2 minute read

JOHANN STROBL

Next Article
WELTBLICK

WELTBLICK

ZEITENWENDE FÜR EUROPA

Dieser sinnlose Krieg hat tiefe und langanhaltende Folgen für Europa und damit auch für unsere Bankengruppe.

„Die zweite große Herausforderung ist das Russland-Geschäft.“

VITA JOHANN STROBL

Vorstandsvorsitzender Raiffeisen Bank International AG

Der promivierte Sozial- und Wirtschaftswissenschaftler (62) und Vater dreier Kinder lenkt seit März 2017 die Geschicke der Raiffeisen Bank International AG. In der Finanzbranche wird der gebürtige Burgenländer für seine ruhige, bedachte Art und schnelle Auffassungsgabe sehr geschätzt.

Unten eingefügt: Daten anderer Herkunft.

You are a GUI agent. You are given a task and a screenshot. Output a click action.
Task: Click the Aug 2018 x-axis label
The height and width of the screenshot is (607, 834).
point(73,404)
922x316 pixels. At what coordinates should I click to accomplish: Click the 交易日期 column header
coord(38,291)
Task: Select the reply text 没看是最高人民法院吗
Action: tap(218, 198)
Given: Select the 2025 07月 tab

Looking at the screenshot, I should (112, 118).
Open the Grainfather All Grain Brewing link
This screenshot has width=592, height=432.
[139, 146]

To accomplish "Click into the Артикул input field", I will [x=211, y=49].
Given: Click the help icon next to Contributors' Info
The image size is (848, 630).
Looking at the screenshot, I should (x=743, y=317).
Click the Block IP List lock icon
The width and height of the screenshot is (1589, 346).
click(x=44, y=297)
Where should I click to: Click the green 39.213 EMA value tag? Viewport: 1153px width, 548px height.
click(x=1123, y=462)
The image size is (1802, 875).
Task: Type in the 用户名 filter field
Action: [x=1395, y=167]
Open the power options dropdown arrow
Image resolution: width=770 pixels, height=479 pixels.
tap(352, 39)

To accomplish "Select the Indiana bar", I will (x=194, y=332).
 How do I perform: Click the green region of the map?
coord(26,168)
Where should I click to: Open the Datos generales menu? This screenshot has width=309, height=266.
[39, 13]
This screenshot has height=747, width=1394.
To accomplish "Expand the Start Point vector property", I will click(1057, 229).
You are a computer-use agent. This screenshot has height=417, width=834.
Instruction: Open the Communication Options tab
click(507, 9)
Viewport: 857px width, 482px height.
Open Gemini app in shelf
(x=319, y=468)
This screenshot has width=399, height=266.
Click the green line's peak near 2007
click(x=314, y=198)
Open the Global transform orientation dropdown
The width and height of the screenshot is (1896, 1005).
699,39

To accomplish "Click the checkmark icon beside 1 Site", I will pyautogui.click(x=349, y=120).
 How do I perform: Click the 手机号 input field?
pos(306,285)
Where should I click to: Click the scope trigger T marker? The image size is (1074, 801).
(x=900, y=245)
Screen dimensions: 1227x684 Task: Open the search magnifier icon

Die RBI steht seit ihrer Gründung für Vielfalt, Toleranz, Solidarität und die Verbindung zwischen West- und Osteuropa. Wir haben immer versucht, zur Überwindung von Konflikten beizutragen und Brücken zwischen Ländern, Institutionen und Menschen zu bauen. Wir sind deshalb über den russischen Angriff auf die Ukraine zutiefst erschüttert. Dieser sinnlose Krieg hat tiefe und langanhaltende Folgen für Europa und damit auch für unsere Bankengruppe. Vieles wird sich ändern. Noch sind die langfristigen Konsequenzen des Krieges nicht absehbar. Der vielverwendete Begriff von der „Zeitenwende“ ist aber sicherlich nicht zu hoch gegriffen. Eines steht allerdings schon heute fest: Die RBI wird ihre Werte sicherlich nicht aufgeben und die Herausforderungen, vor denen sie aufgrund des Krieges steht, entschlossen angehen. Die höchste Priorität hat dabei die Sicherheit unserer mehr als 6.000 Mitarbeiterinnen und Mitarbeiter unserer Bank in der Ukraine. Wir unterstützen bereits über 900 Familien bei der Umsiedlung in jene Länder, in denen wir als RBI-Gruppe präsent sind. Dank unserer freiwilligen Helfer haben wir für diese Familien Soforthilfe, Transport, Verpflegung, Unterkunft und Unterstützung durch kostenlose medizinische Versorgung bereitgestellt. Wo es möglich war, haben wir Bargeld oder eintauschbare Gutscheine als Teil unserer Hilfeleistung angeboten. Die Kolleginnen und Kollegen, die das Land nicht verlassen wollen oder aufgrund des Kriegsrechts nicht dürfen, stellen trotz der enorm schwierigen Bedingungen sicher, dass unsere Bank weiterhin die wichtigsten elementaren Bankdienstleistungen anbieten und wichtige Industriezweige wie den Agrarsektor finanzieren kann. Dabei legen sie eine Professionalität und Motivation an den Tag, die sich mit Worten nicht beschreiben lassen. Die RBI und die Raiffeisenbank Ukraine engagieren sich für die humanitäre Hilfe im Land und haben bereits rund zehn Millionen Euro gespendet. Hinzu kommen weitere rund acht Millionen Euro, die Mitarbeiterinnen und Mitarbeiter der RBI und ihre Kunden gespendet haben.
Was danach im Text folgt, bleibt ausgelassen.